**TASK ITEM:** I need an exact copy of the lines from the one containing "You are a computer-use agent." through the end of the records, without any pictures.

**DATA FOR REVIEW:**

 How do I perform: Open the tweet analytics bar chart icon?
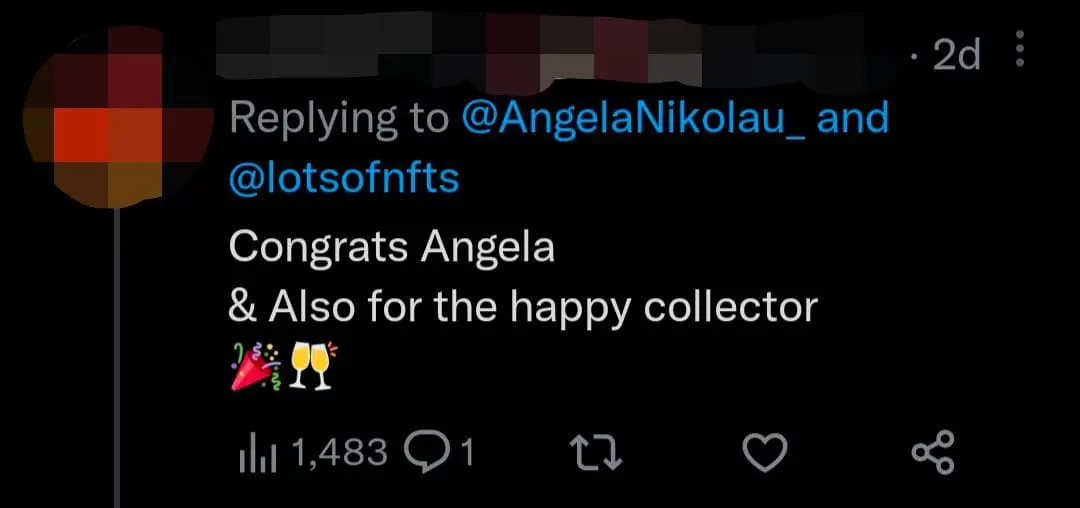[259, 453]
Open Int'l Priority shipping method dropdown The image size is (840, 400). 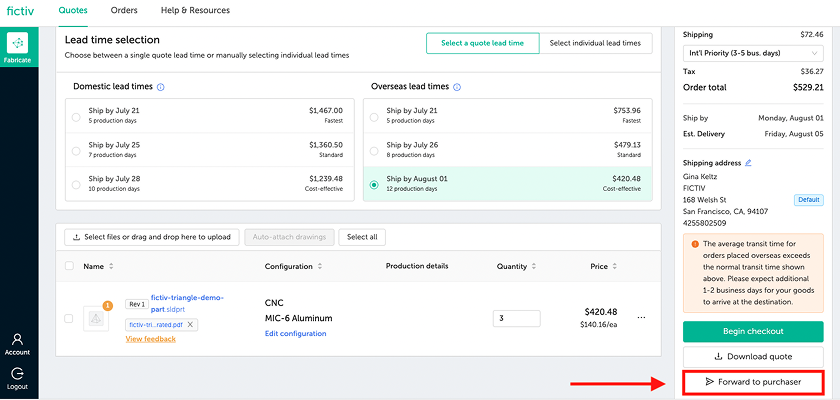(x=752, y=51)
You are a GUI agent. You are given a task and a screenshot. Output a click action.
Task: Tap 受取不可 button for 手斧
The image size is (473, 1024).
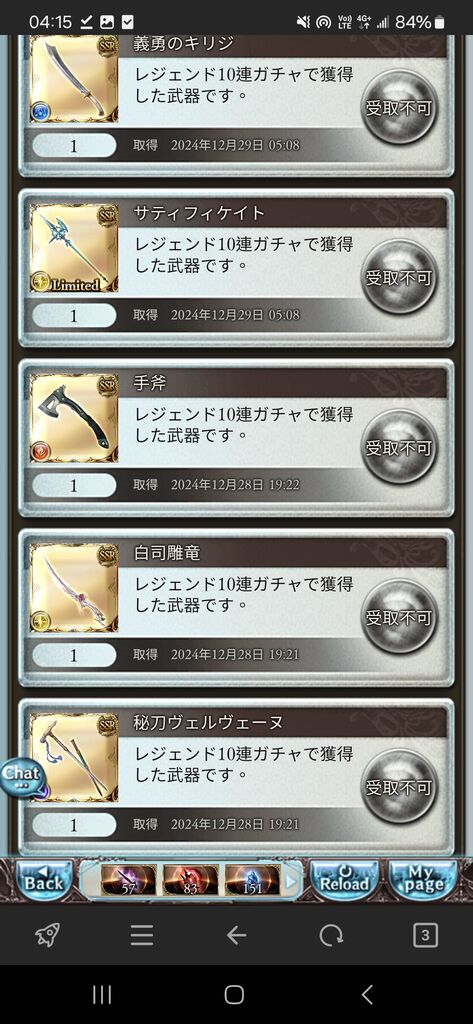pyautogui.click(x=399, y=447)
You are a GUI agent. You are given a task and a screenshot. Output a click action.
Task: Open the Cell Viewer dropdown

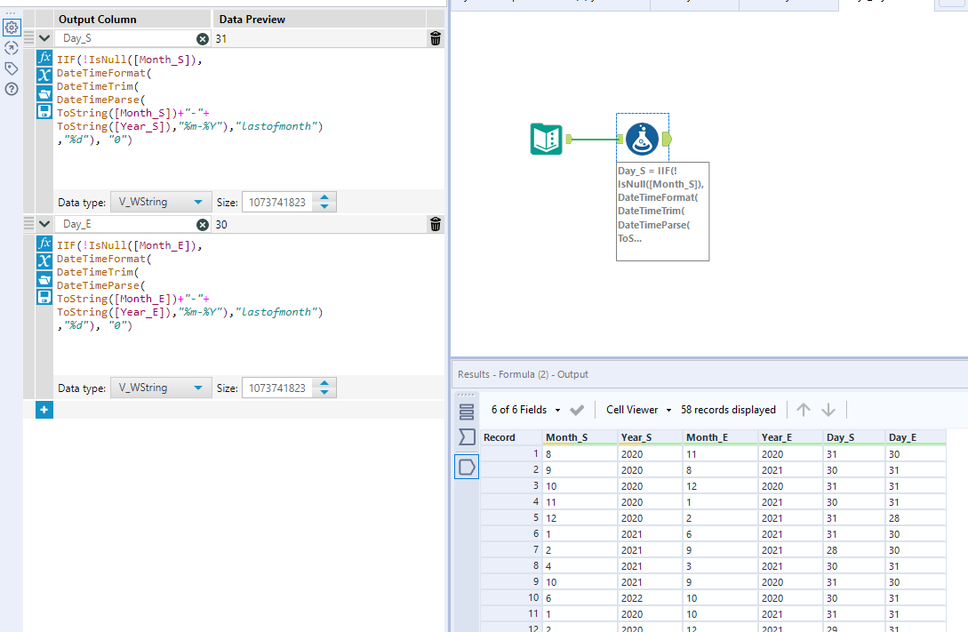[x=637, y=410]
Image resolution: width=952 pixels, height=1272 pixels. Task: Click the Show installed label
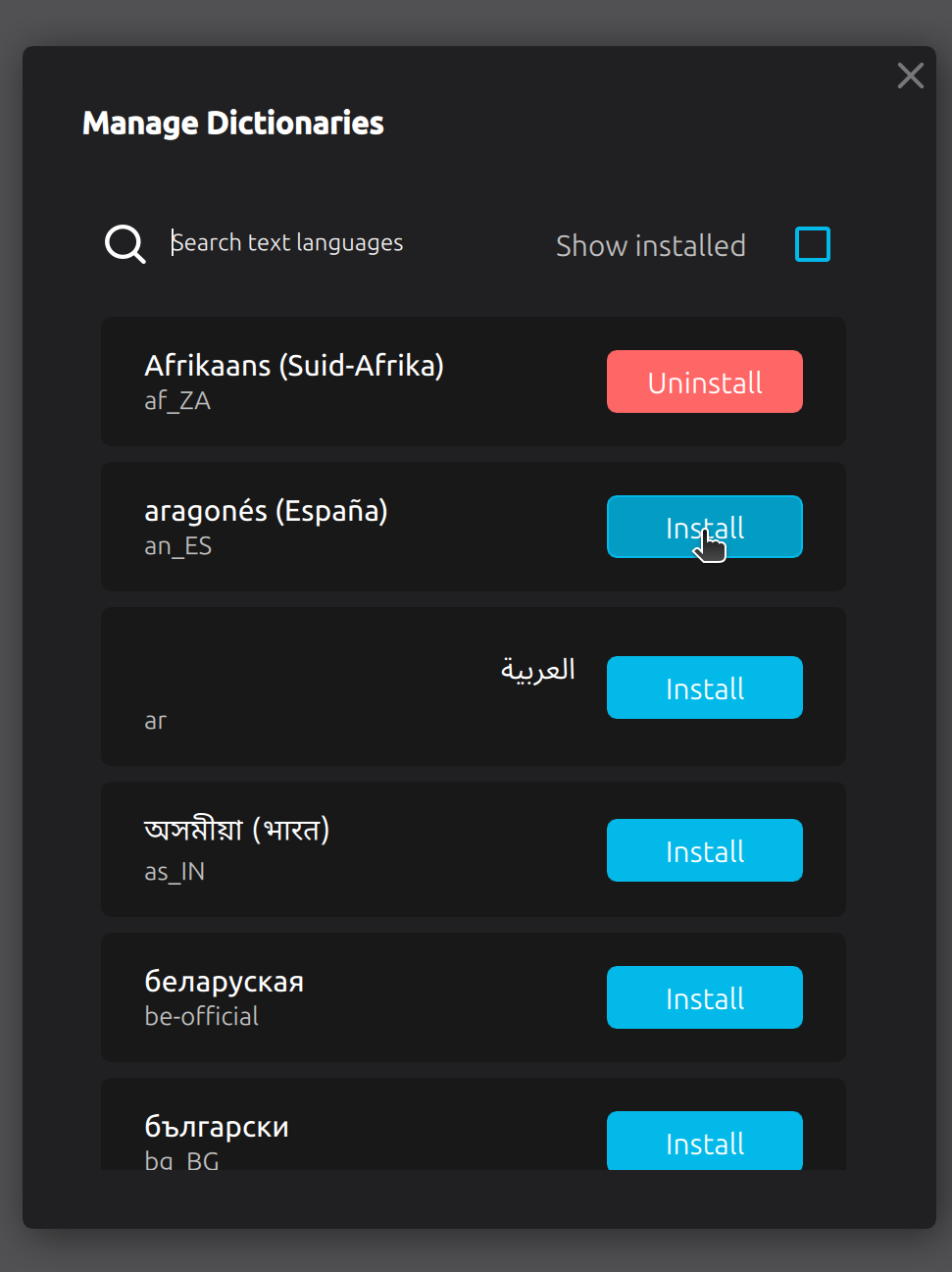(x=651, y=245)
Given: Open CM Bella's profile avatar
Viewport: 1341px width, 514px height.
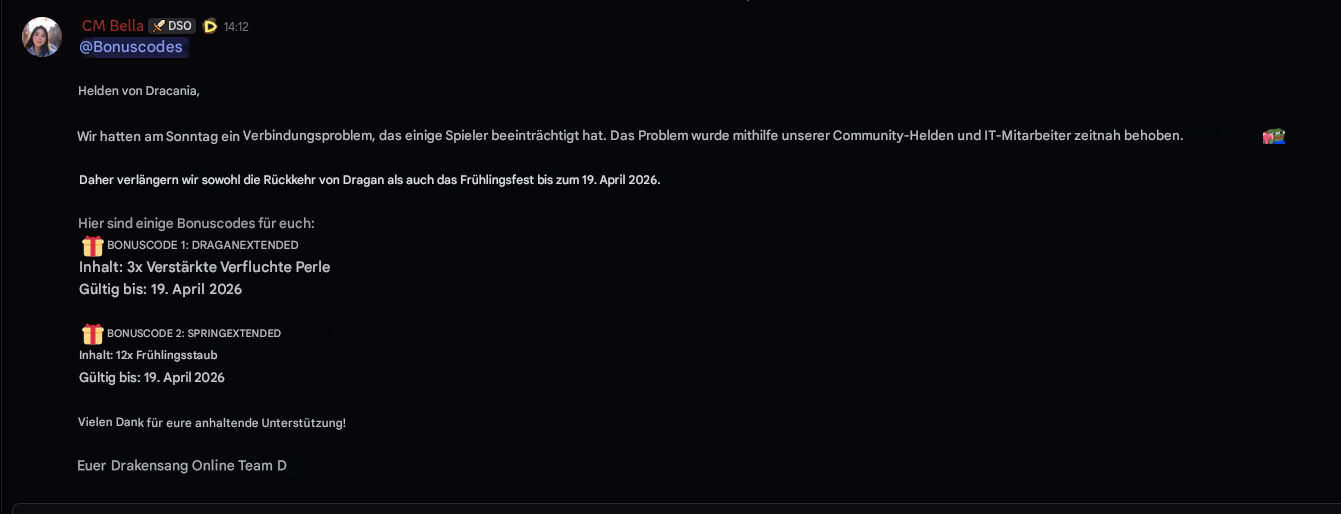Looking at the screenshot, I should 42,37.
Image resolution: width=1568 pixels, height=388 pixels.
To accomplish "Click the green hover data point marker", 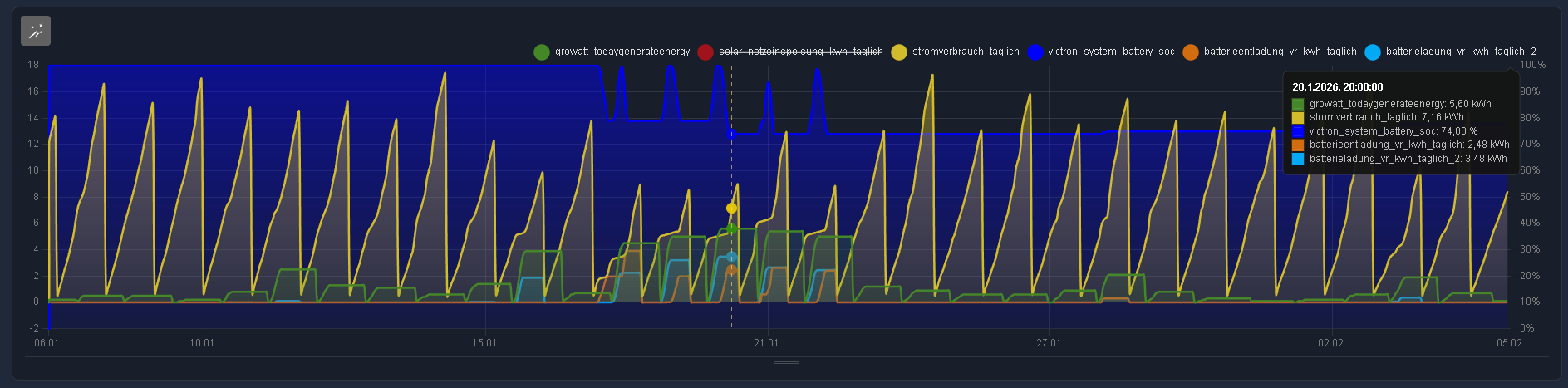I will [731, 228].
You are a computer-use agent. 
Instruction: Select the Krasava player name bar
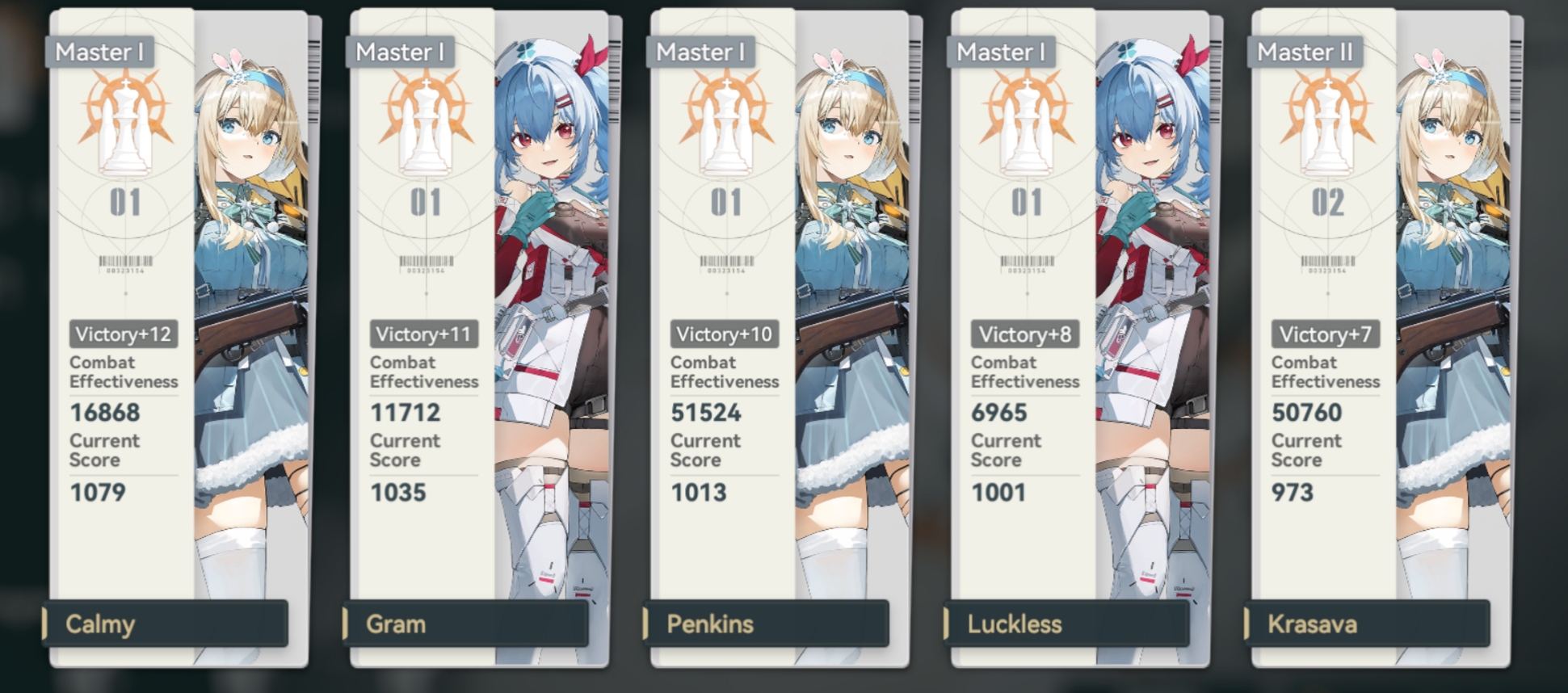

**TASK OUTPUT:**
You are a computer-use agent. 
Instruction: Select the Krasava player name bar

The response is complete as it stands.